If you know anything about IoT development, you will know there is a large variety of hardware and devices available. Most are Arduino based, so share a common architecture. In Sogeti Ireland we have used Intel devices and RaspberryPi (is Pi IoT or not? That is for another day!). For this project we decided on an Intel Galileo Gen 2.
Intel have a number of devices which have starter kits for easy sensor assembly. The Galileo is the largest in a range of Intel devices, so we believe that we could miniaturise when required (we could also move to another manufacturer, after the PoC, but this worked for us and Intel have a good IDE and other features).
Next we had to think about the sensors. Like other boards, you can buy a sensor starter kit for the Galileo. The starter kit allows you to quickly and easily assemble the hardware (adding and removing sensors, without soldering, etc…) for your project.

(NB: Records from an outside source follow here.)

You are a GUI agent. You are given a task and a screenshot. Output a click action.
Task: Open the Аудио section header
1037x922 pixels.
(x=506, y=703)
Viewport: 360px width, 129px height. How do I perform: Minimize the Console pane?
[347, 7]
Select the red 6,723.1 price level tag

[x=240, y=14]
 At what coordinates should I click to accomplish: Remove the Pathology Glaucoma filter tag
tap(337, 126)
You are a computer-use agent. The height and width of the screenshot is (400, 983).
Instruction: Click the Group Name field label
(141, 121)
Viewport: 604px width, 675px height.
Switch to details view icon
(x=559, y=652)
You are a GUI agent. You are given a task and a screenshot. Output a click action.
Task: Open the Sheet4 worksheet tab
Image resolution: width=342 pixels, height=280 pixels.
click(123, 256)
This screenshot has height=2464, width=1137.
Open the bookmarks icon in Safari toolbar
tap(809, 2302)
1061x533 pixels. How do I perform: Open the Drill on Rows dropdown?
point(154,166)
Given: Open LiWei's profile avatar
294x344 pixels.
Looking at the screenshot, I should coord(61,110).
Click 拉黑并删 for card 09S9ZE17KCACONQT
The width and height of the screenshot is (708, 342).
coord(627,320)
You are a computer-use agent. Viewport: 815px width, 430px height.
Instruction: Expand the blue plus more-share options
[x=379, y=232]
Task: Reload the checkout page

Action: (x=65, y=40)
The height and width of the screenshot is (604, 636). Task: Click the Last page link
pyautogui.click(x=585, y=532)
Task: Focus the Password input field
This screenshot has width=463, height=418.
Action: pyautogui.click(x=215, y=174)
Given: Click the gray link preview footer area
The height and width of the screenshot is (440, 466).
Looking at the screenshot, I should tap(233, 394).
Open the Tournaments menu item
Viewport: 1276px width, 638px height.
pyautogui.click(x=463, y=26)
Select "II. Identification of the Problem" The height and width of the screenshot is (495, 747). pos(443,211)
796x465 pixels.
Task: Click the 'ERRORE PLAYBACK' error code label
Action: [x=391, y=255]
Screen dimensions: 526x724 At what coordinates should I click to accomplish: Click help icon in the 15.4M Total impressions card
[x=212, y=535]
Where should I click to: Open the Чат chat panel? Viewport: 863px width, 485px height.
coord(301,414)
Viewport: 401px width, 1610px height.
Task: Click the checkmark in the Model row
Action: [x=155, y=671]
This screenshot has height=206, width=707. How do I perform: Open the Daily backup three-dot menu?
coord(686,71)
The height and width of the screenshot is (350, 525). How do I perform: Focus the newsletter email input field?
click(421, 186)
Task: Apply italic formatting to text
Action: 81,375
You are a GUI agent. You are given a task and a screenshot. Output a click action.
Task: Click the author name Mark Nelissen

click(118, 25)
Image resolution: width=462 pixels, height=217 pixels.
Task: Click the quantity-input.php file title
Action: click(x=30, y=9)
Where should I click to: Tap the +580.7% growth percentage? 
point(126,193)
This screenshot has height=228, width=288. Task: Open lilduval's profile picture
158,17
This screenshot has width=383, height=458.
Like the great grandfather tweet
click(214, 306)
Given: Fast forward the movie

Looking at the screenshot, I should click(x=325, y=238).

We have found that the starter kits are great for PoC’s and prototyping but not for a final product. Firstly, the sensors are more expensive and most importantly, they are not calibrated correctly. I am also reliably informed that the circuitry does not use the best components and they are not properly shielded from each other. That aside, for a PoC, this was a good starting point for us.
Our starter kit did not have a Moisture sensor. So we purchased a cheap sensor online and our electronics guys wired it up.
What issues did we find and how did we solve them?
We found a problem with the moisture sensor, which unsurprisingly, corroded when exposed to moisture. We will cover this in a later blog too, as it also had a coding solution. Based on research Richard found that that taking a measurement passed an electrical current through the sensor. This repeated current was the main cause of the corrosion. When programming the moisture reading, he turned on the sensor only when taking measurements and turned it off once the reading has been recorded. This helped but we continue to play around with the amount of readings we take from this sensor. We would also recommend that you purchase a better sensor with gold plating, which will limit corrosion.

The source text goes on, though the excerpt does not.